Hal itu disampaikan Menteri Lingkungan Hidup (LH) RI, Hanif Faisol Nurofiq, saat memberikan arahan mengenai penanganan sampah di Balai Kota Banjarmasin, Jumat (28/2/2025). Bagi Hanif, penutupan TPA Basirih merupakan langkah tepat untuk menghentikan pencemaran lingkungan yang akan melebar kian parah di kawasan itu.
“Jangan pernah berpikir TPA Basirih akan dibuka lagi. Ini ranahnya sudah pidana, apabila dipaksakan ada aktivitas disana,” ujar Hanif, ditemui usai kunjungan ke Balai Kota Banjarmasin.
Hanif menegaskan, jika tidak diakhiri secara paksa, maka tanggung jawab pemulihan dari lingkungan yang sudah tercemar parah akan menjadi tugas yang berat di masa depan. Selanjutnya, penutupan TPA Basirih sepenuhnya secara mekanisme akan dilakukan oleh Kementerian Pekerjaan Umum dan Perumah Rakyat (PUPR).

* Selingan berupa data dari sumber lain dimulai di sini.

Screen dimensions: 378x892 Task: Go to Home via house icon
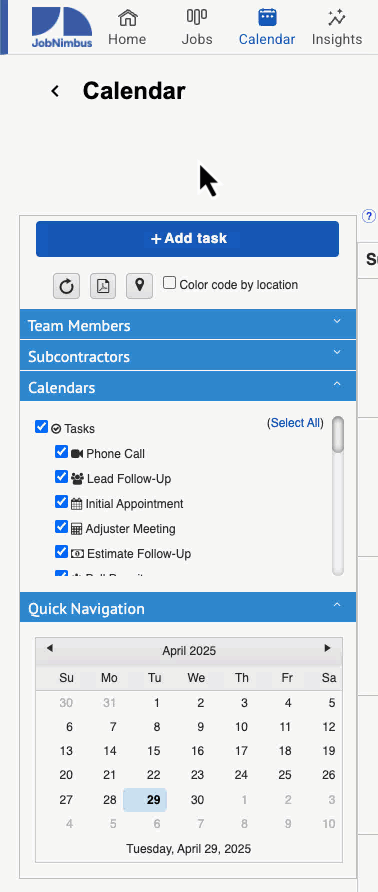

“TPA Basirih kita segel dan setelah ini penutupan mekanismenya diatur Kementerian PUPR,” kata Hanif.
Penutupan TPA Basirih sebelumnya dilakukan untuk mengurangi dampak negatif terhadap lingkungan dan masyarakat sekitar yang telah merasakan dampak buruk dari aktivitas di TPA tersebut. Kini, dengan pernyataan tegas dari Menteri LH, harapan untuk membuka kembali TPA Basirih untuk pengolahan sampah tampaknya harus diakhiri.